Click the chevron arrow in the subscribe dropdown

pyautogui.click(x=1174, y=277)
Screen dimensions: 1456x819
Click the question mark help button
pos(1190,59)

....................

> [What the task requires]
Starting at the line that contains "Screen dimensions: 1456x819", output every remaining line of the data exactly, and stop after the last one.

> [Output below]
Screen dimensions: 1456x819
Click the question mark help button
pos(1190,59)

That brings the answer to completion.